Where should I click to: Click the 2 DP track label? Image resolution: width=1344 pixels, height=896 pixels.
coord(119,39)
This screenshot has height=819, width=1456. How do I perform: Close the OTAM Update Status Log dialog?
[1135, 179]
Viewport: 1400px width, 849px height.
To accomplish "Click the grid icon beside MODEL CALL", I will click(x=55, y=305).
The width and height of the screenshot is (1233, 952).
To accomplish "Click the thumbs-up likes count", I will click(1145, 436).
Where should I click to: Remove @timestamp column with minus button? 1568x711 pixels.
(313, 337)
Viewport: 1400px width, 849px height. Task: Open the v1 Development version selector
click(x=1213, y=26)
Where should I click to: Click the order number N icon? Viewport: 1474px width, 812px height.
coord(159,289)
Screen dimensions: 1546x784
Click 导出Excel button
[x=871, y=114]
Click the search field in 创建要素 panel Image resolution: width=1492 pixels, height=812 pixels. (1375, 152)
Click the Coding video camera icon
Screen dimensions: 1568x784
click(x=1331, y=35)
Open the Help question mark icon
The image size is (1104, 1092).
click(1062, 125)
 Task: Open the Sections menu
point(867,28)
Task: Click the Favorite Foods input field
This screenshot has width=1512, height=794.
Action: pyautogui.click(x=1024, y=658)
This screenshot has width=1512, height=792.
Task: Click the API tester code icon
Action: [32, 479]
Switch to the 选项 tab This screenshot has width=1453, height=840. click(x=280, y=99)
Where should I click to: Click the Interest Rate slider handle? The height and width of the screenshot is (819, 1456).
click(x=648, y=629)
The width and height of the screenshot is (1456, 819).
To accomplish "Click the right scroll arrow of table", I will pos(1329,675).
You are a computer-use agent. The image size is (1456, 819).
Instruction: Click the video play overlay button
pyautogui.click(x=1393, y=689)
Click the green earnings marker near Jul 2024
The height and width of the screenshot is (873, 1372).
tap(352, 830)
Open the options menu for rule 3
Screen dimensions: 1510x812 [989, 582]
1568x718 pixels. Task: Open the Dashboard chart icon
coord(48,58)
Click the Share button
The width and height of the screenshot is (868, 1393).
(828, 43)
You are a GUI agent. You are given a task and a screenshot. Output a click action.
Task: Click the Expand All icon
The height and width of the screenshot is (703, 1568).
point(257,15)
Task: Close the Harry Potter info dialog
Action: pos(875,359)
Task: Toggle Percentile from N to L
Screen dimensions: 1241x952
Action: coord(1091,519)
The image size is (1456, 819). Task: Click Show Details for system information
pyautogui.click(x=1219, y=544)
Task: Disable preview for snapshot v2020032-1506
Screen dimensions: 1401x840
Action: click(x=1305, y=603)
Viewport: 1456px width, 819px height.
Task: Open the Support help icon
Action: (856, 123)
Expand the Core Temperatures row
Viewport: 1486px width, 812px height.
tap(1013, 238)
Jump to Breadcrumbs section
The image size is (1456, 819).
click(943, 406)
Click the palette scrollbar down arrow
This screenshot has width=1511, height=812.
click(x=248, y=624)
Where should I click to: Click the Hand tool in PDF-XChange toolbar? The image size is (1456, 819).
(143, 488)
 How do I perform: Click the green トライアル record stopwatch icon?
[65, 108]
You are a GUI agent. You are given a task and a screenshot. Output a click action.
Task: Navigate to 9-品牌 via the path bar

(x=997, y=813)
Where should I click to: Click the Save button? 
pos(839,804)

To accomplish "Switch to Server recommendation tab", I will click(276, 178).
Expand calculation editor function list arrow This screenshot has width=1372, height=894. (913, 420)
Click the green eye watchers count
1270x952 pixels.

========

Instructions for the task: Could you type out every entry again exactly as it stands?

Solved exercise:
Where should I click to: Click the 2 DP track label? Image resolution: width=1344 pixels, height=896 pixels.
coord(119,39)
This screenshot has height=819, width=1456. How do I perform: Close the OTAM Update Status Log dialog?
[1135, 179]
Viewport: 1400px width, 849px height.
To accomplish "Click the grid icon beside MODEL CALL", I will click(x=55, y=305).
The width and height of the screenshot is (1233, 952).
To accomplish "Click the thumbs-up likes count", I will click(1145, 436).
Where should I click to: Remove @timestamp column with minus button? 1568x711 pixels.
(313, 337)
Viewport: 1400px width, 849px height. Task: Open the v1 Development version selector
click(x=1213, y=26)
Where should I click to: Click the order number N icon? Viewport: 1474px width, 812px height.
coord(159,289)
Screen dimensions: 1546x784
Click 导出Excel button
[x=871, y=114]
Click the search field in 创建要素 panel Image resolution: width=1492 pixels, height=812 pixels. (1375, 152)
Click the Coding video camera icon
Screen dimensions: 1568x784
click(x=1331, y=35)
Open the Help question mark icon
The image size is (1104, 1092).
click(1062, 125)
 Task: Open the Sections menu
point(867,28)
Task: Click the Favorite Foods input field
This screenshot has width=1512, height=794.
Action: pyautogui.click(x=1024, y=658)
This screenshot has width=1512, height=792.
Task: Click the API tester code icon
Action: [32, 479]
Switch to the 选项 tab This screenshot has width=1453, height=840. click(x=280, y=99)
Where should I click to: Click the Interest Rate slider handle? The height and width of the screenshot is (819, 1456).
click(x=648, y=629)
The width and height of the screenshot is (1456, 819).
To accomplish "Click the right scroll arrow of table", I will pos(1329,675).
You are a computer-use agent. The image size is (1456, 819).
Instruction: Click the video play overlay button
pyautogui.click(x=1393, y=689)
Click the green earnings marker near Jul 2024
The height and width of the screenshot is (873, 1372).
tap(352, 830)
Open the options menu for rule 3
Screen dimensions: 1510x812 [989, 582]
1568x718 pixels. Task: Open the Dashboard chart icon
coord(48,58)
Click the Share button
The width and height of the screenshot is (868, 1393).
(828, 43)
You are a GUI agent. You are given a task and a screenshot. Output a click action.
Task: Click the Expand All icon
The height and width of the screenshot is (703, 1568).
point(257,15)
Task: Close the Harry Potter info dialog
Action: pos(875,359)
Task: Toggle Percentile from N to L
Screen dimensions: 1241x952
Action: coord(1091,519)
The image size is (1456, 819). Task: Click Show Details for system information
pyautogui.click(x=1219, y=544)
Task: Disable preview for snapshot v2020032-1506
Screen dimensions: 1401x840
Action: click(x=1305, y=603)
Viewport: 1456px width, 819px height.
Task: Open the Support help icon
Action: (856, 123)
Expand the Core Temperatures row
Viewport: 1486px width, 812px height.
tap(1013, 238)
Jump to Breadcrumbs section
The image size is (1456, 819).
click(943, 406)
Click the palette scrollbar down arrow
This screenshot has width=1511, height=812.
click(x=248, y=624)
Where should I click to: Click the Hand tool in PDF-XChange toolbar? The image size is (1456, 819).
(143, 488)
 How do I perform: Click the green トライアル record stopwatch icon?
[65, 108]
You are a GUI agent. You are given a task and a screenshot. Output a click action.
Task: Navigate to 9-品牌 via the path bar

(x=997, y=813)
Where should I click to: Click the Save button? 
pos(839,804)

To accomplish "Switch to Server recommendation tab", I will click(276, 178).
Expand calculation editor function list arrow This screenshot has width=1372, height=894. (913, 420)
Click the green eye watchers count
1270x952 pixels.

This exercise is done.